■ **Task to complete**:
In the answer, give only the lines from the one containing "This screenshot has width=942, height=662." to the end of the listing below, each reproduced word for word.

>>>

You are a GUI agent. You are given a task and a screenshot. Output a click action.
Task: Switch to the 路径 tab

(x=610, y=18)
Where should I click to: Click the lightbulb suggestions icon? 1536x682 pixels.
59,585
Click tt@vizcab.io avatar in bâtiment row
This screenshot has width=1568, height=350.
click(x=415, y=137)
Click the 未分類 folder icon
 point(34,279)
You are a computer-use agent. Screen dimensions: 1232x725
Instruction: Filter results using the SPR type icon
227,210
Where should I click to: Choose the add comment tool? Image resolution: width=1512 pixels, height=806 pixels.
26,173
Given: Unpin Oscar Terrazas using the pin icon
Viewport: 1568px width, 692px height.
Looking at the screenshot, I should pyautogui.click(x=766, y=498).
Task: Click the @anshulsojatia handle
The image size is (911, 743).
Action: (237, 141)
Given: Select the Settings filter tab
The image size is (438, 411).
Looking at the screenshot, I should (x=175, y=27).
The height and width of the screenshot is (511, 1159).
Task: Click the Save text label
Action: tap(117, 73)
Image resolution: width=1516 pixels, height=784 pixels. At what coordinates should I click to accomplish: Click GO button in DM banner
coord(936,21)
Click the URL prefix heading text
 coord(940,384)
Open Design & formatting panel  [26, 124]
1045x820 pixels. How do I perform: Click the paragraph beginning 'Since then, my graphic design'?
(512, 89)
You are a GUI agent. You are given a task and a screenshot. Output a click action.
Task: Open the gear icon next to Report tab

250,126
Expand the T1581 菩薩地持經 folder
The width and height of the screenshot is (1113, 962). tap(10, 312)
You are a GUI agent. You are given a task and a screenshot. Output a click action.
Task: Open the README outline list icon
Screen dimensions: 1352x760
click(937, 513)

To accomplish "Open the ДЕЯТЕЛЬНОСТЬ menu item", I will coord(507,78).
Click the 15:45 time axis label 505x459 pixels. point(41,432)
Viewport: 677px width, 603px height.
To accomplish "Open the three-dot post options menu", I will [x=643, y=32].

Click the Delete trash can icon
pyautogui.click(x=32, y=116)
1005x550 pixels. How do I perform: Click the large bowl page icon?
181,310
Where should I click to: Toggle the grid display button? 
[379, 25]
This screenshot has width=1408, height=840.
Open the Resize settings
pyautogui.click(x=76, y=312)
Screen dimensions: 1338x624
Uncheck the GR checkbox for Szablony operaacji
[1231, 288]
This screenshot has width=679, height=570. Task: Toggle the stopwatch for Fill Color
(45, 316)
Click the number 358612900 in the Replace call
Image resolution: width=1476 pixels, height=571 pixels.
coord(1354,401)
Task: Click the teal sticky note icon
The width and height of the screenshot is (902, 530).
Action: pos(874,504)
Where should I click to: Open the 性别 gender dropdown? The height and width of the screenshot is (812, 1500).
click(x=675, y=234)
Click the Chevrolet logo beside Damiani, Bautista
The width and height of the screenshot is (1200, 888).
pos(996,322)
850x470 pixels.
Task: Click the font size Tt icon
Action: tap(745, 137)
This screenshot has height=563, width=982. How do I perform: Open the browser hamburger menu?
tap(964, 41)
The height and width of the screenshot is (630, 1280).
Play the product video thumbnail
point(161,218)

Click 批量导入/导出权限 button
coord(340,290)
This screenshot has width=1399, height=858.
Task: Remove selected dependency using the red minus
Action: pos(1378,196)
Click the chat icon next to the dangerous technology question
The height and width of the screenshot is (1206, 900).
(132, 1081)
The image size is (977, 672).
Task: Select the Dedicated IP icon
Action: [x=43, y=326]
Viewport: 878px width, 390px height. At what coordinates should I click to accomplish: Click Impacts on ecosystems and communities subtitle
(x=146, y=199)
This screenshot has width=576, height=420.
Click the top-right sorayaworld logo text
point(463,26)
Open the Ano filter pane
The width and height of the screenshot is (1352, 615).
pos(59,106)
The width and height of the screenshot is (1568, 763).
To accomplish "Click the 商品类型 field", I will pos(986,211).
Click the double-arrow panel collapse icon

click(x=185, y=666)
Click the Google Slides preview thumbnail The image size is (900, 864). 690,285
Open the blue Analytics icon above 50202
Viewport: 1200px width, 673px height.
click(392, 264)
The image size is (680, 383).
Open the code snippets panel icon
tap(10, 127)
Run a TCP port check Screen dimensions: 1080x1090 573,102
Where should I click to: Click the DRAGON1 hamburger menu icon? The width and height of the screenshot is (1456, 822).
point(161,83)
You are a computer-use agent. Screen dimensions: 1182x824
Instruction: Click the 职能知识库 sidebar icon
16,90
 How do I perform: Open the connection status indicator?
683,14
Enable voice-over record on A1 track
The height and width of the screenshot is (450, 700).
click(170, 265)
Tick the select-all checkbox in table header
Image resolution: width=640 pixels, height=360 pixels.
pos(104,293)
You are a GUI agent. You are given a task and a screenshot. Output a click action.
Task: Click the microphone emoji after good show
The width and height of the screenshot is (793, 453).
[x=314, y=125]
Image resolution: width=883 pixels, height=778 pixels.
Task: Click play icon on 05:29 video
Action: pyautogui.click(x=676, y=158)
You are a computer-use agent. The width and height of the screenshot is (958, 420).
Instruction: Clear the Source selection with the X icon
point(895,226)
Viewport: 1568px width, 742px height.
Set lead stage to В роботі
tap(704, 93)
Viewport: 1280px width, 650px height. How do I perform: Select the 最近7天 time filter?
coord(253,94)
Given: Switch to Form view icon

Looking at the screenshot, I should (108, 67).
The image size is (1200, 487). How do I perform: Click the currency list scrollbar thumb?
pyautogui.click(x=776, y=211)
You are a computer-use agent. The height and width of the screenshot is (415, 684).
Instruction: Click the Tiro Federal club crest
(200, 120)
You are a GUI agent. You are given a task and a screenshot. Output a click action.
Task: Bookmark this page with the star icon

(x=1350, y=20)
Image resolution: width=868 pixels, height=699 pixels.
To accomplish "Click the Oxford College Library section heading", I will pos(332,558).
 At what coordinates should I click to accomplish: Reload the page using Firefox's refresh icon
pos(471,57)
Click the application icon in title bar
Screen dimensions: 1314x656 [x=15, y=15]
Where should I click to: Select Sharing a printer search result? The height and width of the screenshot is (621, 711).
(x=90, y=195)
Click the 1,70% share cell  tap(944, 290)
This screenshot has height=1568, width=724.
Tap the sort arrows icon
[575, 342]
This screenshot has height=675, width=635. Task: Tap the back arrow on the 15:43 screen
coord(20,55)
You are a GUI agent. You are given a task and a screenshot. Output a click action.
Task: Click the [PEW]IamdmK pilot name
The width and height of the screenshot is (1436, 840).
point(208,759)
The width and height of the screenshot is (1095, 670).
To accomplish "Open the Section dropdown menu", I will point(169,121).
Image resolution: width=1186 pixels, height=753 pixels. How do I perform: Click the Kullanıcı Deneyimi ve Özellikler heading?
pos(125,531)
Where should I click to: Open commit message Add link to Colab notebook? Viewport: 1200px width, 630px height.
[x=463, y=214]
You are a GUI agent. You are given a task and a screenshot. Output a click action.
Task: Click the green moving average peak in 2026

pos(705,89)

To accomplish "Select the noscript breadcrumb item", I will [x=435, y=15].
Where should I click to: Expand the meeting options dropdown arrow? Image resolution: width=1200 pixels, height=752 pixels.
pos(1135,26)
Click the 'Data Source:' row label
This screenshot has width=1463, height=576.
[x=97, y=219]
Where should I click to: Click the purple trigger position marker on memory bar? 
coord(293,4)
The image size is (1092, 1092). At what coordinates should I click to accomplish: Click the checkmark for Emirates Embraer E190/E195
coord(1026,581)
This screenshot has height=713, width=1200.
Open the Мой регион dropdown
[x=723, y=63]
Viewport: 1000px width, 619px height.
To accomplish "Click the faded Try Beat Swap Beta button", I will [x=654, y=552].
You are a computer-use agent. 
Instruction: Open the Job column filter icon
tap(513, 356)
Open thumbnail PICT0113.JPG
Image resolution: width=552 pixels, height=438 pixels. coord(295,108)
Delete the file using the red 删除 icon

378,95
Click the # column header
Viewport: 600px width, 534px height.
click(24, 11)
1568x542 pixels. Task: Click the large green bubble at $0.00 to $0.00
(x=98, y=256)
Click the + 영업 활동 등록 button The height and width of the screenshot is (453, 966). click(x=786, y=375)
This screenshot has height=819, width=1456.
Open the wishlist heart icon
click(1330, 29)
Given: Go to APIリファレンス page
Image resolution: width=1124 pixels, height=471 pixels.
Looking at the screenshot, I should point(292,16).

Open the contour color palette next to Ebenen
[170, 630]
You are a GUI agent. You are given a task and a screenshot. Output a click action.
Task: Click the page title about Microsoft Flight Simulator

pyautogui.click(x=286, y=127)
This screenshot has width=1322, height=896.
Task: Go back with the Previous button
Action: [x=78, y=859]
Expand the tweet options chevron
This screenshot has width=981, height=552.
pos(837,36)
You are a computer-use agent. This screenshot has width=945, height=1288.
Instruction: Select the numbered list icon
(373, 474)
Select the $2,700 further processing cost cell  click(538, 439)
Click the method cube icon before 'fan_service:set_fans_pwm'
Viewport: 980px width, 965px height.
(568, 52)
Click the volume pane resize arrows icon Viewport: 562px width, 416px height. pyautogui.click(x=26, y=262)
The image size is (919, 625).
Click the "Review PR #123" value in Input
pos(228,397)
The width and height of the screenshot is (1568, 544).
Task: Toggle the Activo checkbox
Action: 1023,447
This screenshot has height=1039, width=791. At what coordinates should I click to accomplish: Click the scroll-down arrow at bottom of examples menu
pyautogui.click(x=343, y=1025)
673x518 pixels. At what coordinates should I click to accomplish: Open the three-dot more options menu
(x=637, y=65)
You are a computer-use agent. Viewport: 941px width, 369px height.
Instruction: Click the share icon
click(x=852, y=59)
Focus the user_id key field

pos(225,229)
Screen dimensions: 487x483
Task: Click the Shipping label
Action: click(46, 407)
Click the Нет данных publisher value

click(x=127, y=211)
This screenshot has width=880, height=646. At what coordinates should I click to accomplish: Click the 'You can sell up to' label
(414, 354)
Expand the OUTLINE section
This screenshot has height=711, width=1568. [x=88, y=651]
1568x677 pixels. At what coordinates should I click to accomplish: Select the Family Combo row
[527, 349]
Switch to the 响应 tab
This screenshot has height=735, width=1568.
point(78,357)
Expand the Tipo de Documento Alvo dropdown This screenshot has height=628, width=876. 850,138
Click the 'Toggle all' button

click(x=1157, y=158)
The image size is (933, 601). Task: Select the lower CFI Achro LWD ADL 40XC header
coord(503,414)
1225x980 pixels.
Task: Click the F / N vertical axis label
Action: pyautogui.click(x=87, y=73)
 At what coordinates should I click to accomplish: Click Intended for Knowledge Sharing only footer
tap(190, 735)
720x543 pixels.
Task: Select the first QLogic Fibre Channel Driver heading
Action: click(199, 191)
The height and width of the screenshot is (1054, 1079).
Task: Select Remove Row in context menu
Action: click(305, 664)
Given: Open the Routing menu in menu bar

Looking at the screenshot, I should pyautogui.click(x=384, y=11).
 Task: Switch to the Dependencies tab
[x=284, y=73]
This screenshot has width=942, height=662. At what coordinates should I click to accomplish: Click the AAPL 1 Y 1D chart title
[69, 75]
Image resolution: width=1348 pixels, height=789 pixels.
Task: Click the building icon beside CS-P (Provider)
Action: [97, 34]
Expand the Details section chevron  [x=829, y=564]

<<<

■ **Written response**:
This screenshot has width=942, height=662. At what coordinates should I click to accomplish: Click the AAPL 1 Y 1D chart title
[69, 75]
Image resolution: width=1348 pixels, height=789 pixels.
Task: Click the building icon beside CS-P (Provider)
Action: [97, 34]
Expand the Details section chevron  [x=829, y=564]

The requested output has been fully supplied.